Excerpt to read:
****
But the processes described hereinbefore have not gained significance in practice because the complex processes involved in the segregation and solidification of the molten alloy cannot sufficiently be controlled.
It is an object of the present invention to carry out the continuous casting process described first hereinbefore in such a manner that the droplets of the minority phase which are dispersed in the matrix are as small as possible and have a spherical shape and are sufficiently uniformly dispersed in the matrix.
That object is accomplished in that the molten material is vertically cast to form a strip or wire having a thickness or diameter of 5 to 20 mm. In that case the direction in which the continuous casting is withdrawn will agree with the direction of the settling of the heavier minority phase by gravity. If the cooling and solidification rates are sufficiently high, a very high temperature gradient will be maintained before the solid-liquid phase limit is reached. As a result the difference between the segregation and solidus isotherms within the system and, the settling distance, will be as short as possible. This is because the temperature range and the settling distance of the droplets of the minority phase are determined by the isotherms of the segregation temperature and by the temperature of the monotectic reaction at which the matrix phase solidifies to enclose, in the then existing distribution, the second phase when it is still liquid.
****
Available data:

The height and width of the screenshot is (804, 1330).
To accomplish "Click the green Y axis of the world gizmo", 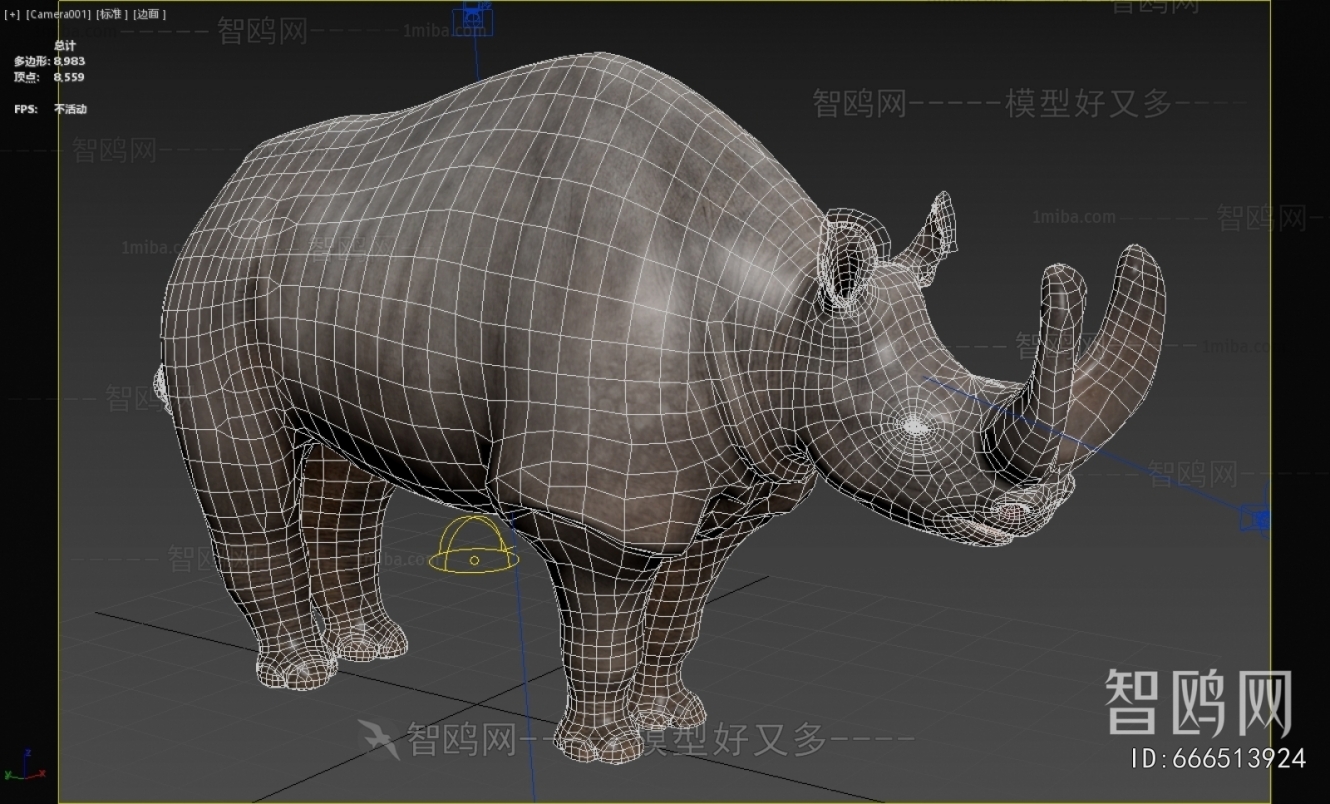I will pyautogui.click(x=9, y=775).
****
Exercise task 1: Repeat word for word the part of the continuous casting passage that opens with the words containing "It is an object" and closes with "in the matrix.".
Exercise task 2: Translate this sentence from the continuous casting passage into Spanish: "In that case the direction in which the continuous casting is withdrawn will agree with the direction of the settling of the heavier minority phase by gravity."
Rely only on the passage about continuous casting, not on the data.

Complete response 1:
It is an object of the present invention to carry out the continuous casting process described first hereinbefore in such a manner that the droplets of the minority phase which are dispersed in the matrix are as small as possible and have a spherical shape and are sufficiently uniformly dispersed in the matrix.

Complete response 2: En ese caso, la dirección en la que se extrae la colada continua coincidirá con la dirección de sedimentación por gravedad de la fase minoritaria más pesada.